Binance's EU licence bid is set to be rejected within weeks, two sources said. The decision could trigger a crypto selloff and risk-off flows into the dollar and yen.
Binance, the world's largest crypto exchange, will lose permission to offer services to European Union clients within weeks. Its application for a licence is about to be turned down, two people familiar with the matter told Reuters.
The rejection would strip Binance of the ability to offer regulated services across the bloc under the Markets in Crypto-Assets framework. The exchange may still serve EU clients through unregulated entities. Those operations would face reduced functionality and stricter conditions.
For crypto markets, the immediate risk is a selloff in bitcoin and other major tokens. Binance is the world's most liquid exchange. A forced pullback from the EU could reduce volume and deepen spreads. Traders said the uncertainty around timing has kept positioning defensive.

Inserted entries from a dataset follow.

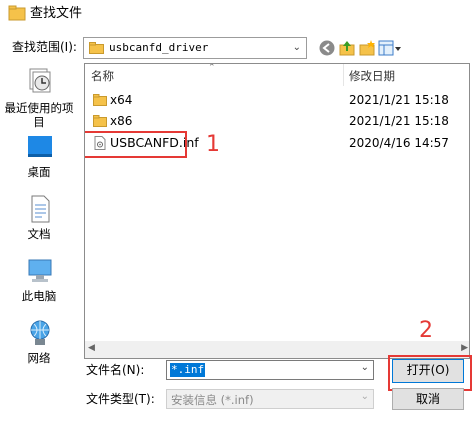 The width and height of the screenshot is (474, 428). I want to click on annotation-step-1: 1, so click(213, 144).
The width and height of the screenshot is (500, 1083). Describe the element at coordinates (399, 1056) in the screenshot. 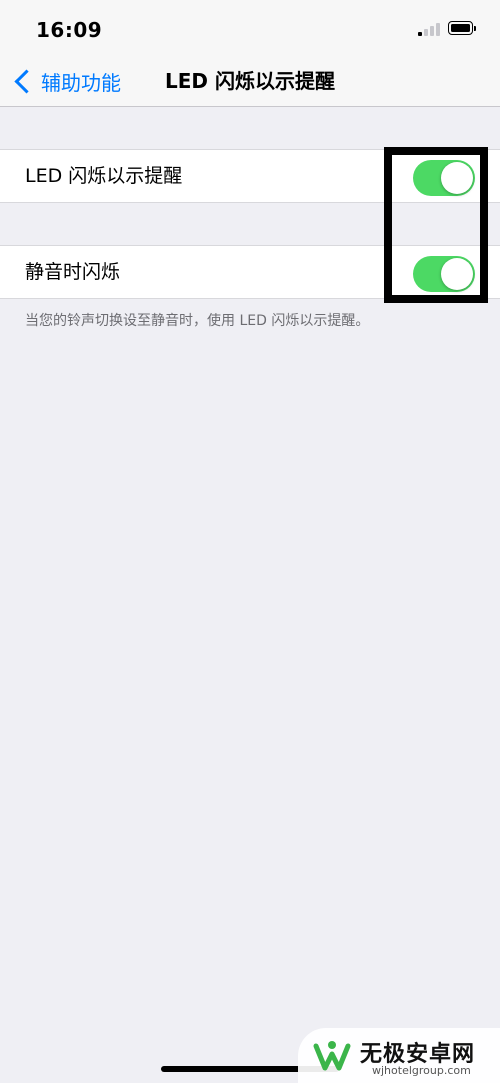

I see `watermark: 无极安卓网 wjhotelgroup.com` at that location.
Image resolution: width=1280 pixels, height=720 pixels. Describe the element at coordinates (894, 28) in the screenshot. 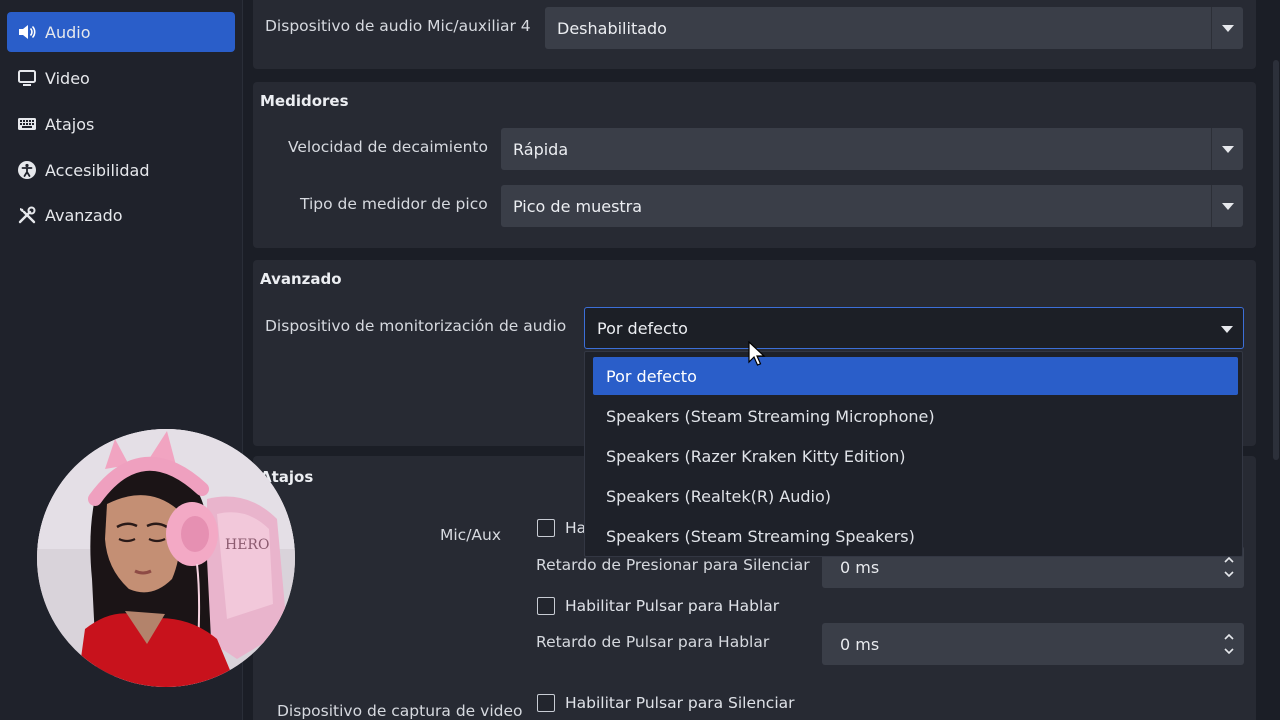

I see `mic-aux-4-select: Deshabilitado` at that location.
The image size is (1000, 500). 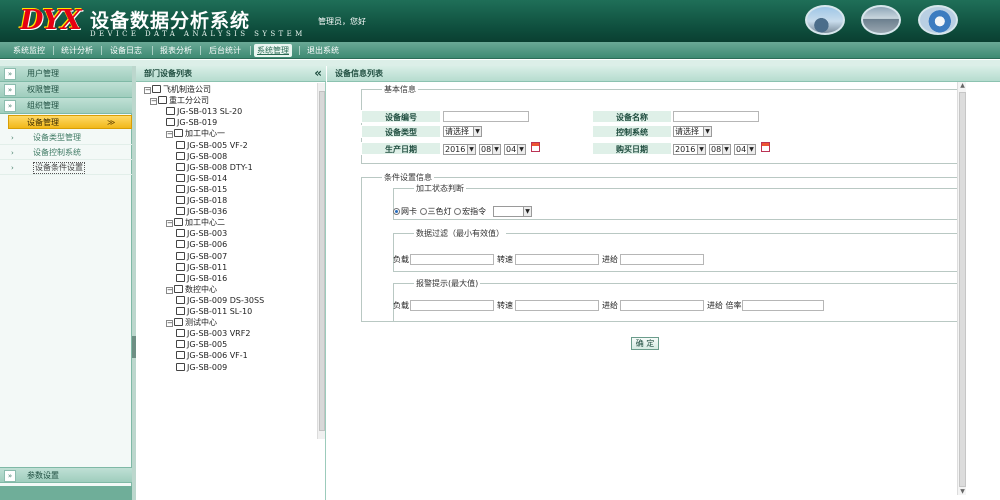 What do you see at coordinates (720, 150) in the screenshot?
I see `purchase-month-select: 08 ▼` at bounding box center [720, 150].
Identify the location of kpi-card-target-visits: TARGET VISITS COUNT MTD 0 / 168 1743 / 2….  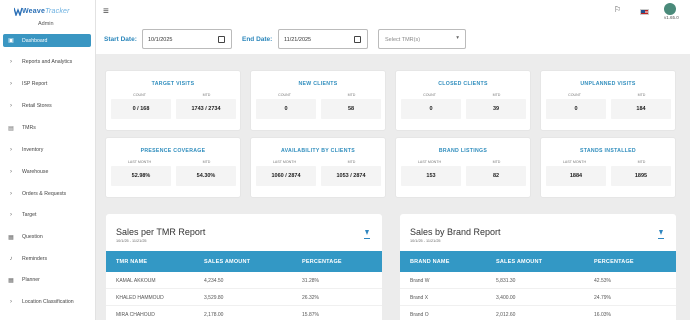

The FX angle is subtler. A sharp drop in crypto prices often triggers risk-off sentiment that lifts the dollar and yen against higher-beta currencies, especially in emerging Europe. The euro itself faces no direct exposure. A crypto rout could spill into sovereign credit and equity flows if forced selling hits euro-denominated assets. The size of the spill depends on whether the Binance news is seen as a one-off or a broader crackdown, traders said.
The EU's MiCA regime was designed to create a single market for crypto services. Denying Binance a licence signals that even large incumbents must meet local standards on anti-money laundering and consumer protection. Other exchanges with pending MiCA applications will now face closer scrutiny.
The decision is expected within weeks.